O'Neill School of Public and Environmental Affairs
1315 E. Tenth Street
Bloomington, IN 47405
I am a social scientist and assistant professor at the O'Neill School of Public and Environmental Affairs at Indiana University Bloomington. At the O'Neill School, I direct the Metropolitan Governance and Management Transitions (MGMT) Laboratory. My research focuses on the roles that public managers play in enhancing economic, environmental and social sustainability at the local and metropolitan scales. The goal is to build cumulative knowledge which can help local governments advance sustainable economic and community development.
One way the MGMT Lab will tackle this complexity is through national- and metropolitan-level analyses and mixed-methods designs to explore sustainable development and resiliency. I have recently completed one grant-supported project examining how fragmentation influences inter-local collaboration on sustainability utilizing surveys of U.S. cities and interviews with Chicago-area city managers.
My current focus is to expand on this effort with city managers through both experimental designs and interview-based, qualitative strands to explore ways for measuring and managing sustainability performance.

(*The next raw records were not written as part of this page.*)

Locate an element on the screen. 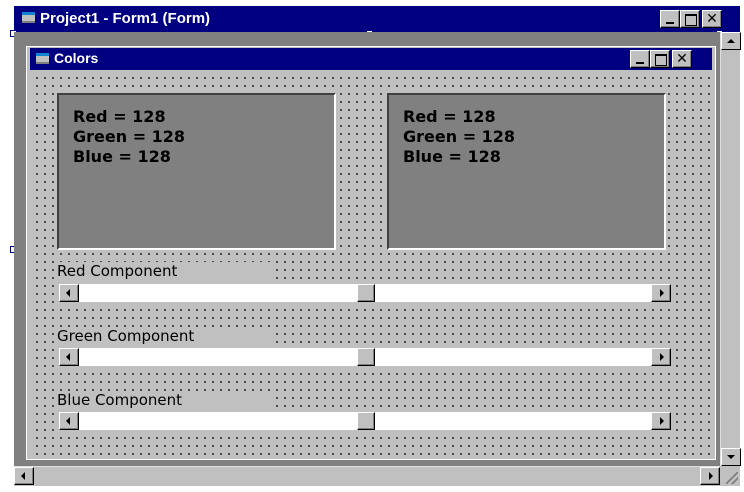 Image resolution: width=744 pixels, height=492 pixels. red-scrollbar-thumb is located at coordinates (366, 293).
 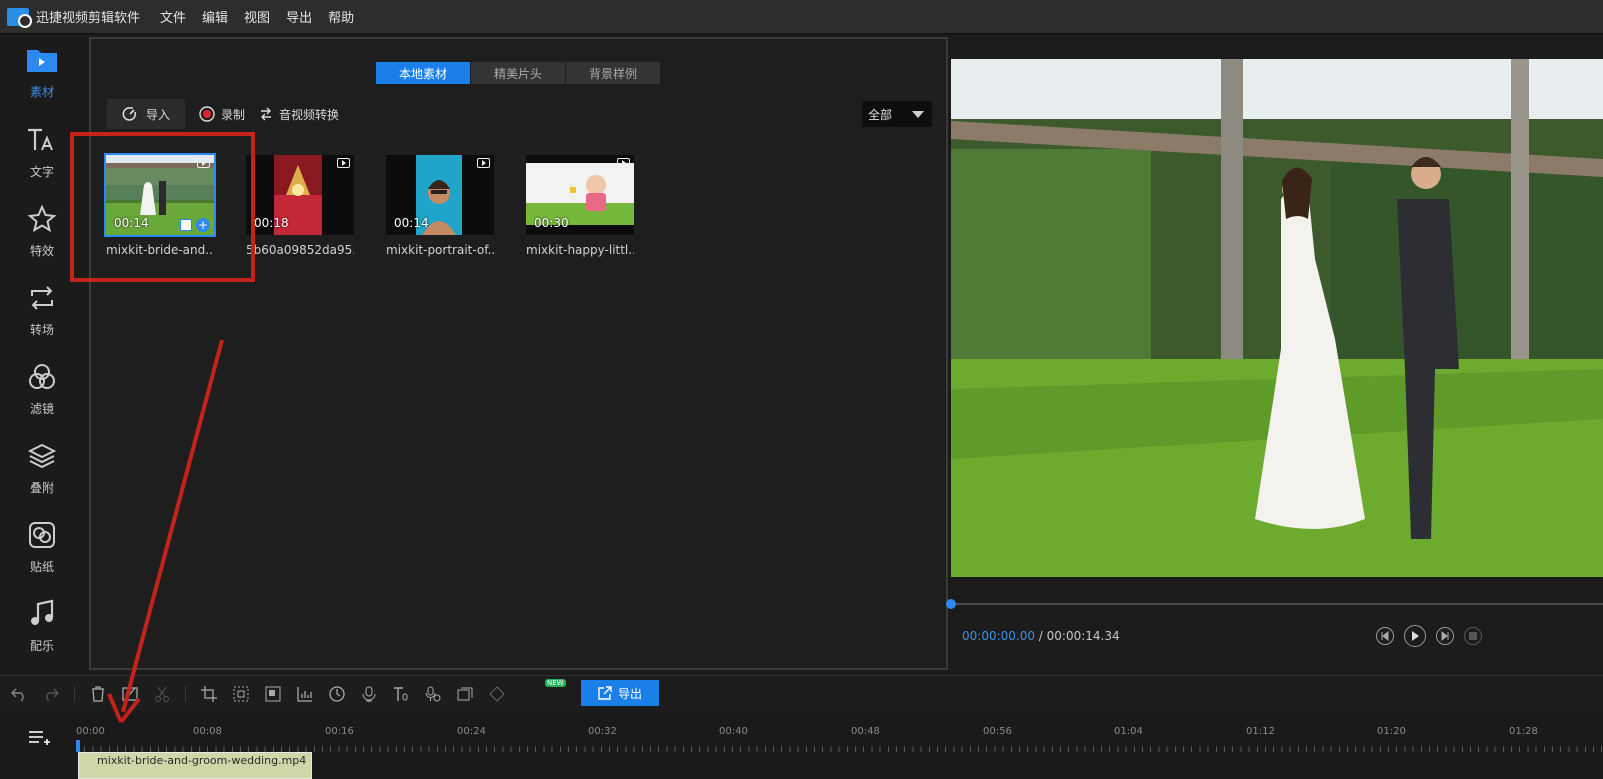 What do you see at coordinates (42, 330) in the screenshot?
I see `sidebar-item-label: 转场` at bounding box center [42, 330].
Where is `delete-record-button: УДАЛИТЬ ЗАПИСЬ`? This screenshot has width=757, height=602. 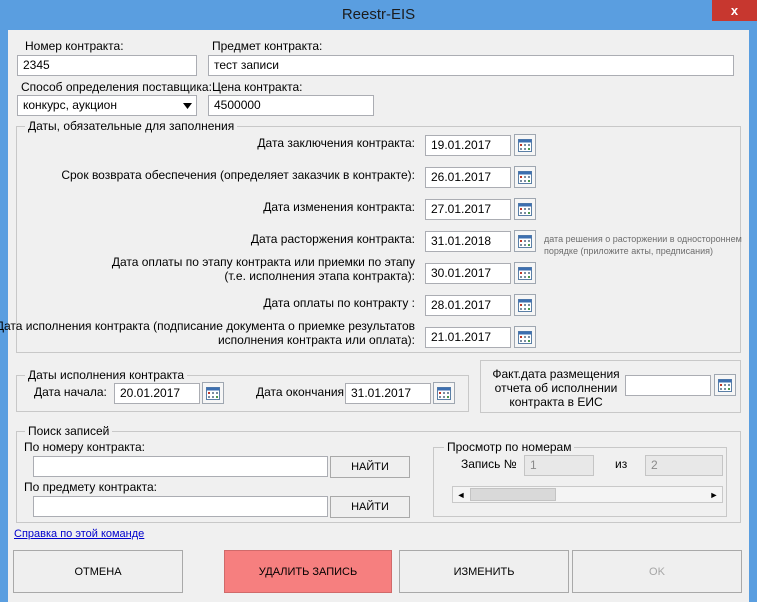
delete-record-button: УДАЛИТЬ ЗАПИСЬ is located at coordinates (308, 572).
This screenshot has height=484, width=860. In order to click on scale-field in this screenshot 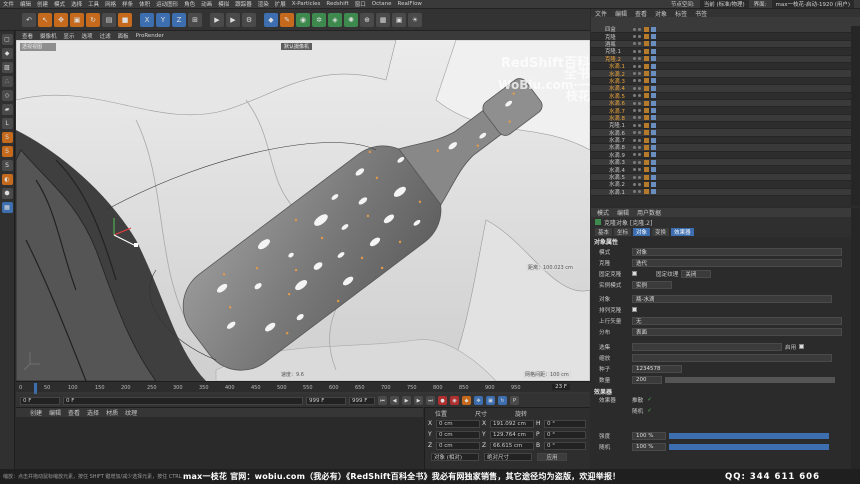, I will do `click(732, 358)`.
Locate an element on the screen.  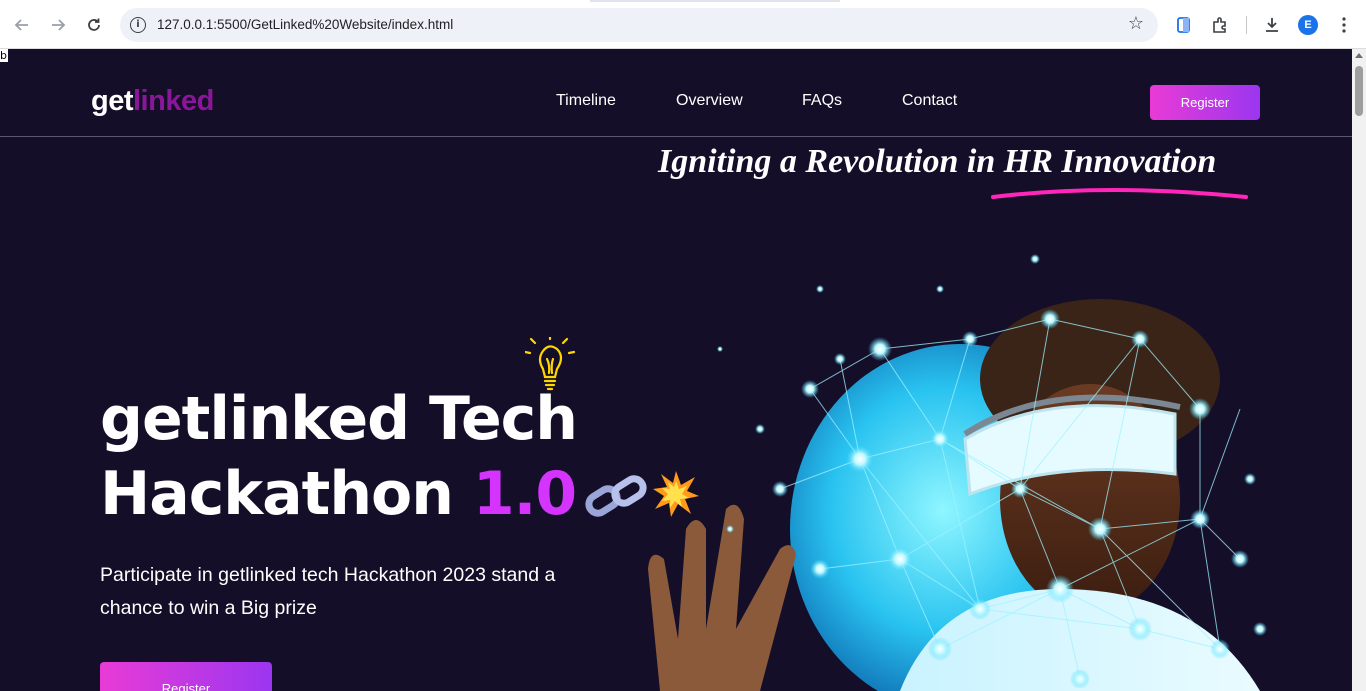
forward-icon is located at coordinates (58, 25).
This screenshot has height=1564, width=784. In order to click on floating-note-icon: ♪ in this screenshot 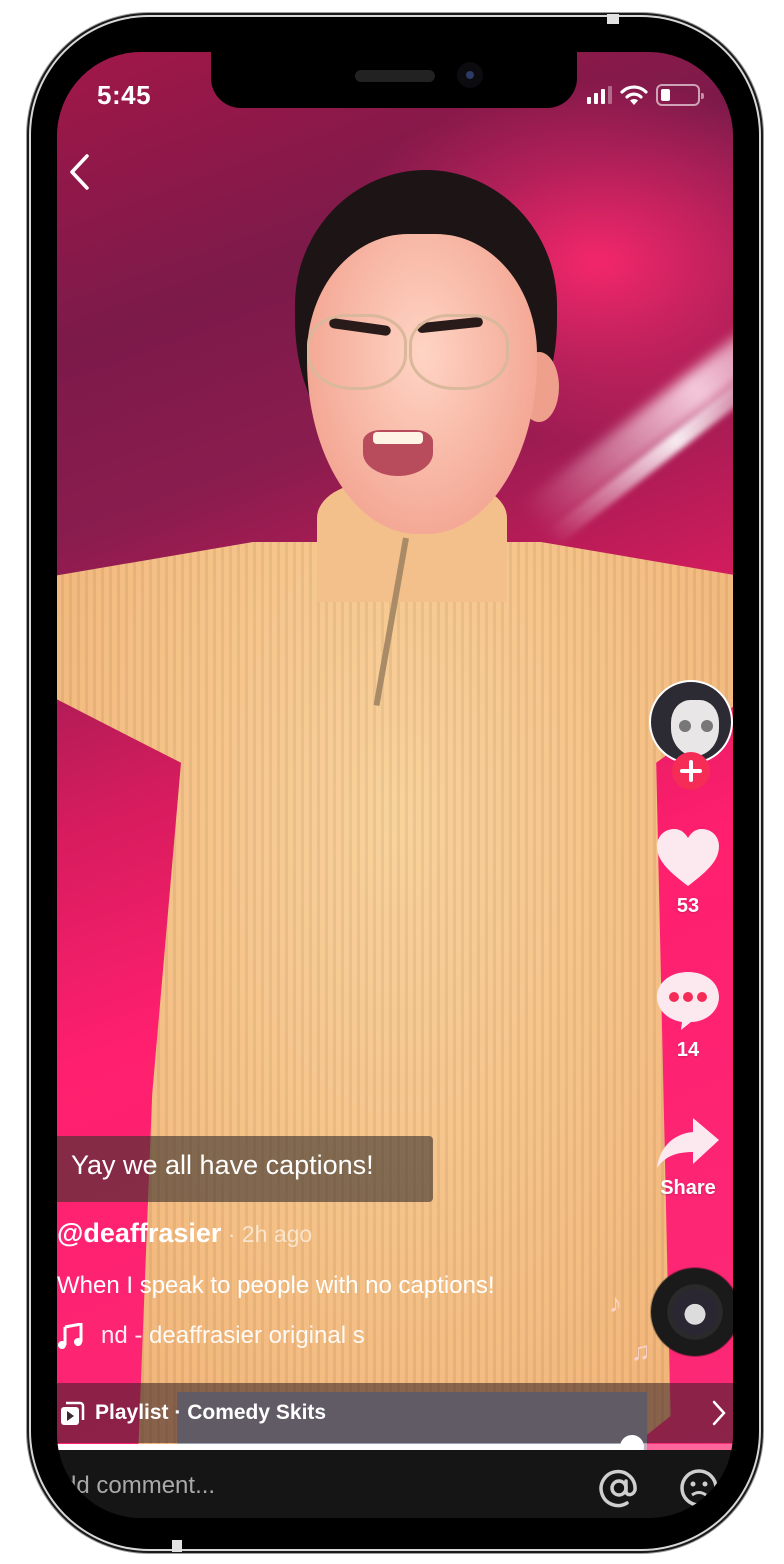, I will do `click(616, 1303)`.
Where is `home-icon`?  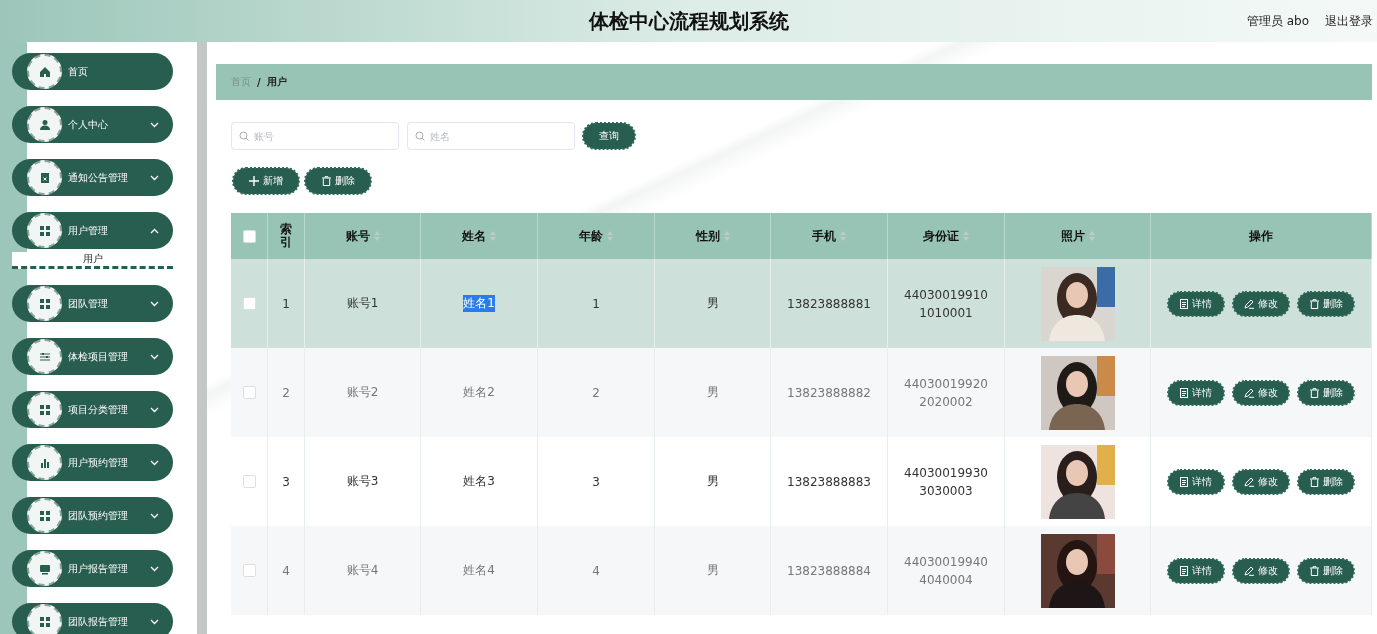 home-icon is located at coordinates (44, 72).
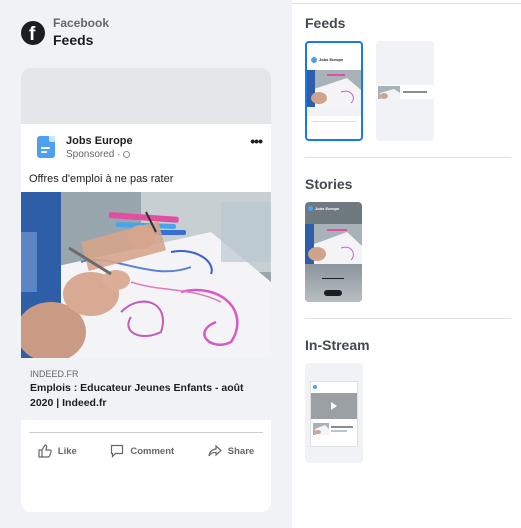  What do you see at coordinates (45, 451) in the screenshot?
I see `thumbs-up-icon` at bounding box center [45, 451].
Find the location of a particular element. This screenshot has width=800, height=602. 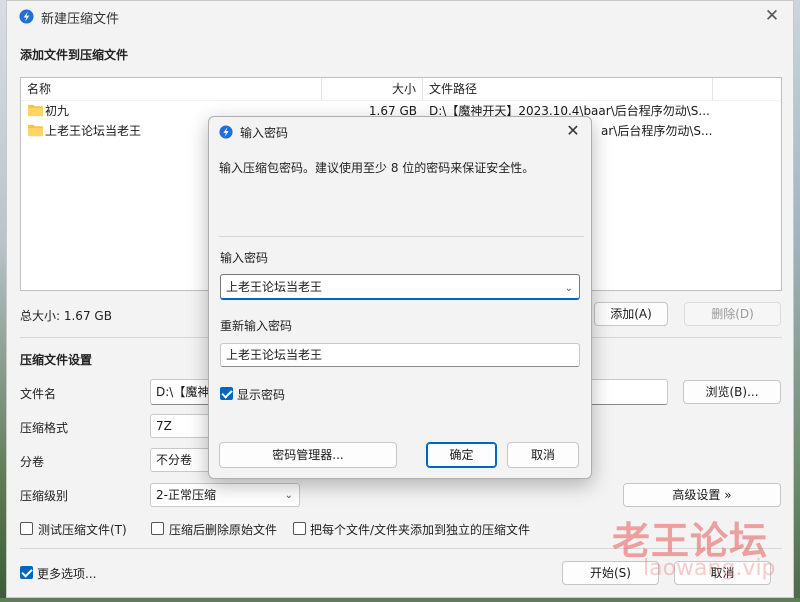

window-close-button: ✕ is located at coordinates (772, 16).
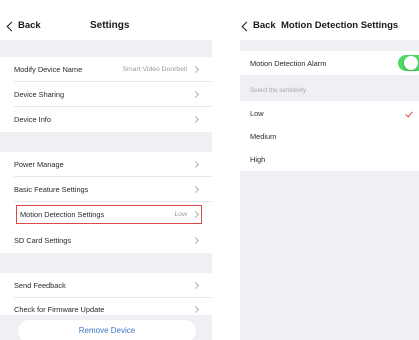  Describe the element at coordinates (107, 330) in the screenshot. I see `remove-device-button: Remove Device` at that location.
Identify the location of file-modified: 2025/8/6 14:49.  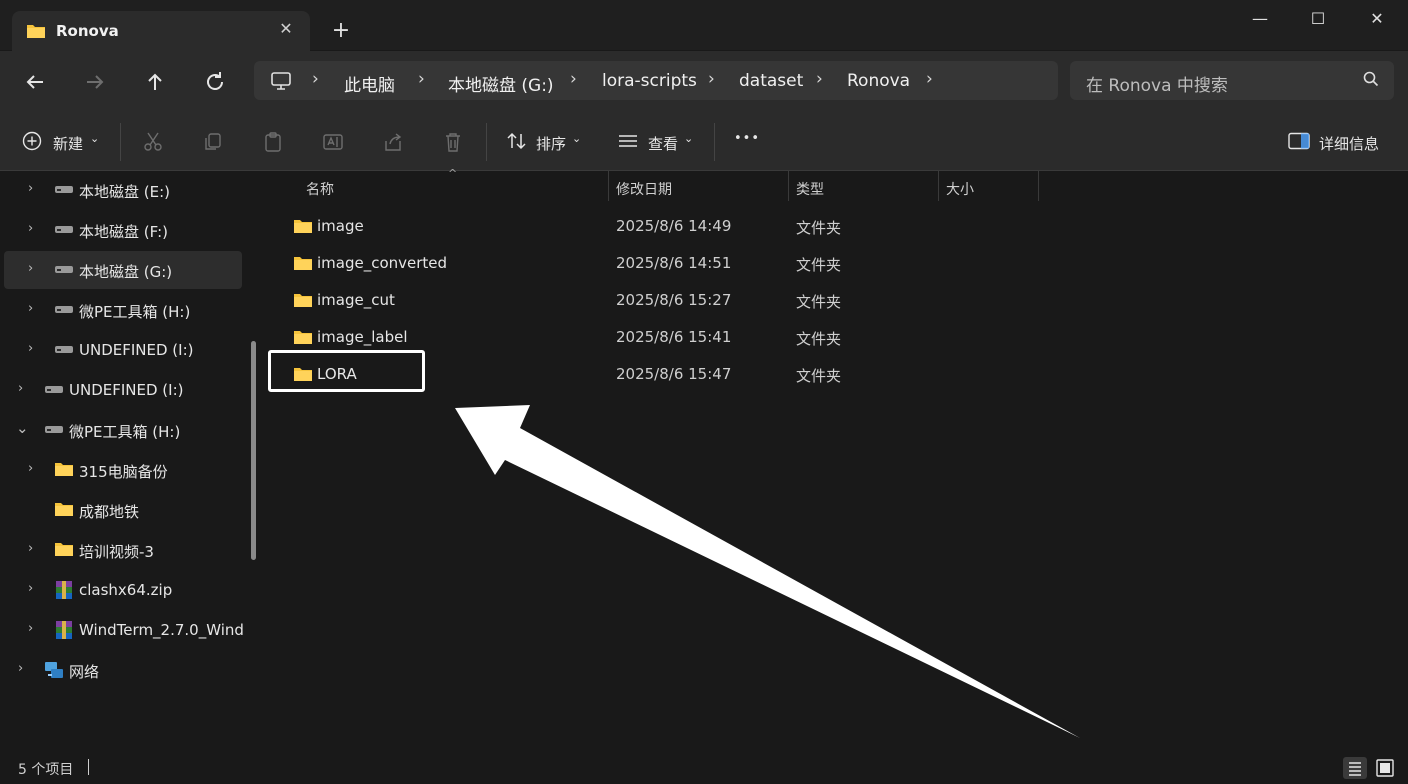
(674, 226).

A priority of the MGMT Lab is taking an inter-disciplinary approach to studying sustainability transitions. Over the next four years (2019-2023), I am working with a research team at Arizona State University, Vanderbilt University and the University of Nevada-Reno to study transitions in water management in U.S. cities. This project is funded by the National Science Foundation and launched through the support of the National Center for Socio-Environmental Synthesis (SESYNC).